Textauszug:
Das Auf und Ab der Geschwindigkeit bei jedem Bewegungszyklus, also die intrazyklische Geschwindigkeitsvariation, gilt für alle zyklischen Sportarten: Schwimmer werden im Übergang Zug-Druck-Phase schneller und in der Rückholphase langsamer, Radfahrer werden langsamer, wenn die Pedalen sich im oberen und unteren Totpunkt befinden, Läufer bremsen beim Aufsetzen des Fußes zu Beginn der Stützphase und beschleunigen mit dem Abstoß. Je größer die Bremswirkung, desto aufwendiger wird die nachfolgende Beschleunigung und desto unökonomischer die Technik. Wer also mit dem Fußaufsatz (zu) stark abbremst, muss seinen Abstoß deutlich dynamischer gestalten, um mitzuhalten.

Ich gebe zu, der Vergleich ist nicht ganz fair, aber aussagekräftig. Auf dem linken Bild ist die Bremswirkung durch das nahezu gestreckte Kniegelenk und den betonten Fersenaufsatz spürbar. Auf dem rechten Bild wird durch den flachen Fußaufsatz, das dämpfungsbereite gebeugte Kniegelenk und die aufrechte Oberkörperposition die Bremswirkung nahezu vermieden, sodass der Geschwindigkeitsverlust gering ist.

„Vorne kurz und hinten lang“, heißt die Devise für eine effektive Lauftechnik mit geringer intrazyklischer Geschwindigkeitsvariation. Je weiter der Fuß beim Aufsetzen vor dem Körperschwerpunkt aufsetzt, desto länger dauert die Bremsphase und desto mehr Geschwindigkeit wird verloren. Die Schrittlänge entsteht nicht durch den Aufsatz vor dem Körper, sondern durch den dynamischen Abstoß, wenn der Körperschwerpunkt über dem aufsetzenden Fuß ist.

Angezeigte Daten:

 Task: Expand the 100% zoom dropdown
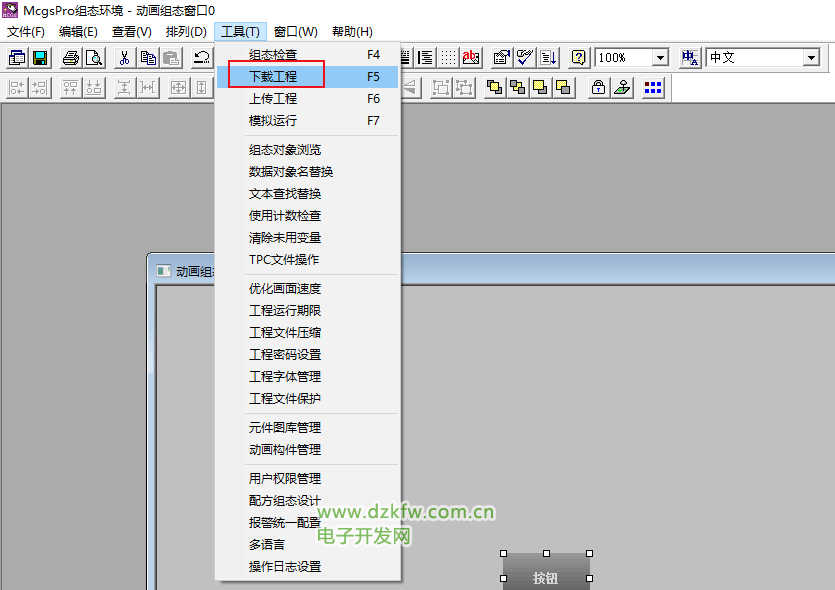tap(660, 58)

--

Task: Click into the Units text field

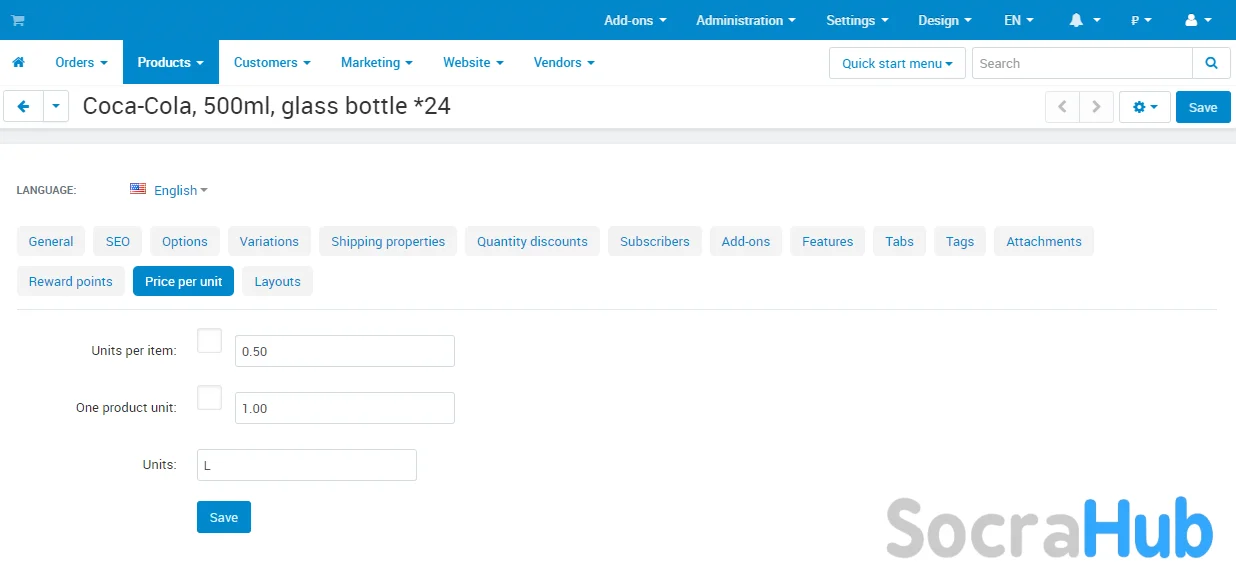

Aufgabenstellung:
Setze den Textauszug über die Bremswirkung beim Fußaufsatz im Laufen im Anschluss an seinen letzten Satz fort. Die Daten stammen aus einer anderen Quelle als der Textauszug.

Lösung:
Die Lauftechnik aller Spitzenläufer zeichnet sich – unabhängig von der Geschwindigkeit – durch die nachfolgenden Merkmale aus:

  1. Körperaufrichtung mit Rumpfspannung
  2. Flaches Aufsetzen des Fußes mit gebeugtem Knie
  3. Betonung des Armschwungs nach hinten ‒ oben
  4. Betonung des Armschwungs körpernah nach vorne ‒ oben
  5. Hüftbeugung zum Anheben des Oberschenkels
  6. Dynamische Hüftstreckung und damit auch Kniestreckung durch die Gesäßmuskulatur
  7. Anfersen zur Verkürzung der Hebel und zur Erhöhung des Drehmoments

Die Geschwindigkeitsunterschiede ergeben sich durch die Dynamik, mit der die Teilbewegungen ausgeführt werden, und durch die Bewegungsamplituden, die dabei erreicht werden.

Zum Abschluss möchte ich die mehrfache Ironman-Siegerin Nicole Leder zitieren. Dem ist nichts mehr hinzuzufügen: „Sehr viele Athleten belächeln das Lauf-ABC und sind sich dessen positiver Auswirkung gar nicht bewusst. Es schult nicht nur die Koordination, sondern fördert auch die Beweglichkeit und die Körperspannung. Da es allerdings sehr zeitintensiv ist, fällt es bei den meisten Berufstätigen als eigenständige Trainingseinheit dem viel zu knappen Zeitbudget zum Opfer. Jedoch lassen sich einzelne Übungen spielerisch in nahezu jedes Lauftraining einfließen. Das bringt Abwechslung und beansprucht andere Muskelgruppen als beim monotonen Dauerlauf. Gleiches gilt auch für die Einbindung mehrerer kurzer Sprints von bis zu 100 Metern.“

Text: Dieter Bremer
Fotos: Ralf Graner und DOSB | Youth Olympics Singapore (Rudern)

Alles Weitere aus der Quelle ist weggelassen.